Gathering at the Kendal Mountain Festival for adventure, ale and friends old and new is always one of the best times of the year. But this year the team deserves special praise. The Kendal magic could easily have been lost with forced digitisation, but it wasn’t. The film programme was impressively ambitious and the discussions retained a feeling of communion. Even that Kendal sense of place, among the Lakes, wasn’t lost.
Look, we’re not pretending next year won’t be even better in person. But Kendal 2020 has given us so much (too much!) to enjoy. What’s more, a significant perk of a digital festival is being able to enjoy more of it. The Kendal programme remains available until 31st December. What better accompaniment to a festiva food coma?
By way of both review and enticement to tune back in over Christmas, this is the first of two highlight reels covering our environmental and social favourites respectively. This is only our opinion of course, and the breadth of the programme means we haven’t been able to watch everything. So be sure to help us out by letting us know what we’ve missed on Twitter!
Chasing Ghosts invites us deep into one of the most beguiling, under-discussed wild environments on Earth: Florida’s wetlands. We follow a group of passionate researchers on the cusp of a groundbreaking discovery about ghost orchids. The sense of discovery is palpable, and the research process embodied by the humid navigation of swamp life.
Eyes in the Forest
Since the peace process following the demobilisation of the Colombian FARC guerilla group in 2017, deforestation in that region of the Amazon has spiked by over 40%. Eyes in the Forest follows a Wildlife Insights team working against the murky forces propelling the deforestation in a bid to preserve Colombia’s spectacular biodiversity. This is a tense, pressing film that gives fascinating insights into the links between biologists and local communities.
Fools and Dreamers
Fools and Dreamers presents a portrait of botanist Dr. Hugh Wilson and the Hinewai Nature Reserve: over 1500 hectares of land he has fastidious, even obsessively been rewilding for three decades. Adventure stories often overstate the power of the individual, but this is a compelling story of how remarkable people can and do play significant roles in large-scale, pioneering experiments.
Ocean to Asgard
Ocean to Asgard is a fun, self-shot film following four friends on a 40-day human-powered journey to Baffin Island. Except whitewater shenanigans, striking first ascents and organic friendship. If adventure films can inspire by being impressive or relatable, Ocean to Asgard delivers both - all while showcasing the possibilities of adventuring by human steam.

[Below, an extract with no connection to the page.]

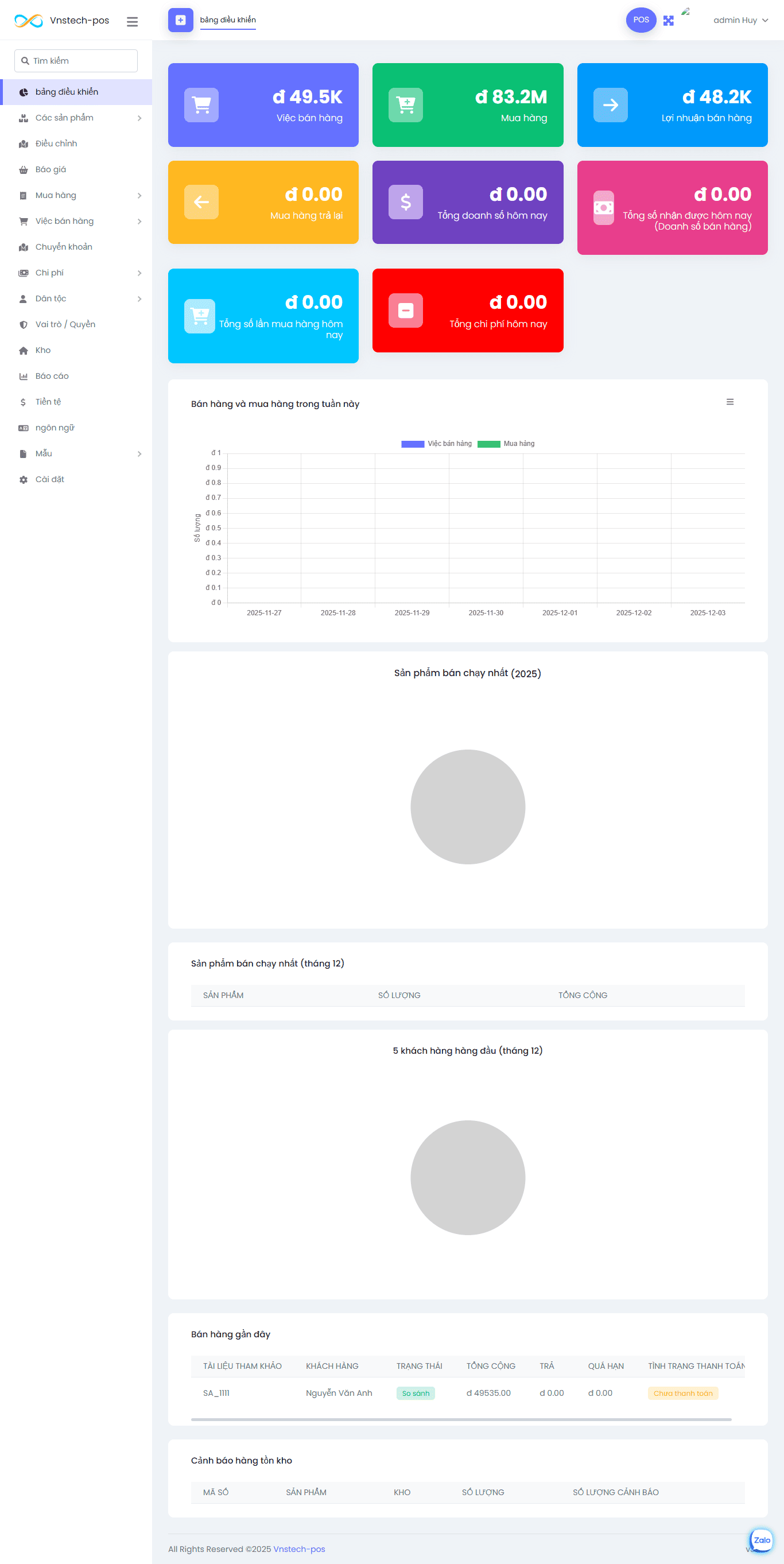Click the Zalo chat bubble icon
This screenshot has width=784, height=1564.
tap(761, 1539)
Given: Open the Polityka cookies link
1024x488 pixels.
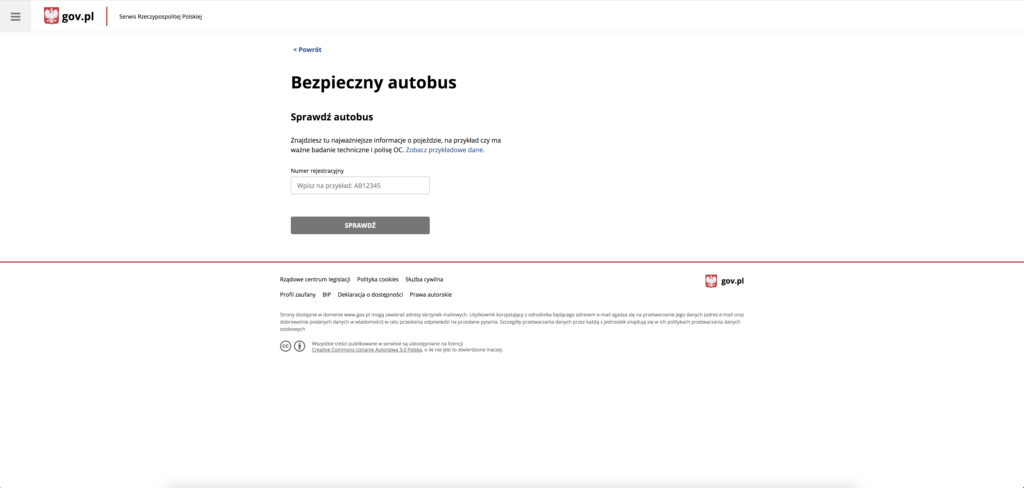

Street Surfers documents the encounter between Frank Solomon, a big wave surfer and marine activist from Cape Town, and street surfers Mokete Mokete and Thabo Mouti, who live in poverty recycling plastic bottles. The film shows the connections between these men’s work, and initiates a heartwarming journey for Mokete and Thabo.
The Church of Forests
The Church of Forests depicts the role Ethiopian Orthdox Churches play in educating people about forests, which have been decimated in Ethiopia. The film offers a fascinating case study in how landscape and systems of thought can become entwined.
This Land follows runner and advocate Faith E. Briggs in running 150 miles through three US National Monument parks. This is a multi-faceted film, ostensibly about land access but also about community, gender, race and so much more.
Voice Above Water
Voice Above Water tells the story of 90-year-old Wayan, an Indonesian fisherman whose livelihood has been killed by plastic pollution in the ocean. Wayan now uses his boat and time to pull plastic from the ocean. This is a powerful, heartbreaking character portrait that hints of a wider, deeper story to be told of Wayan’s village and way of life.
Youth Environmental Activism with Jack Harries, Alice Aedy and Jemima Longcake
The youth environmental movement has been a vital and hopeful force in recent year. It's essential the outdoor community helps support and nurture it. This discussion was a welcome step in that direction. It was impossible not to come away with a sense of promise, even amidst the anxiety of our environmental crises.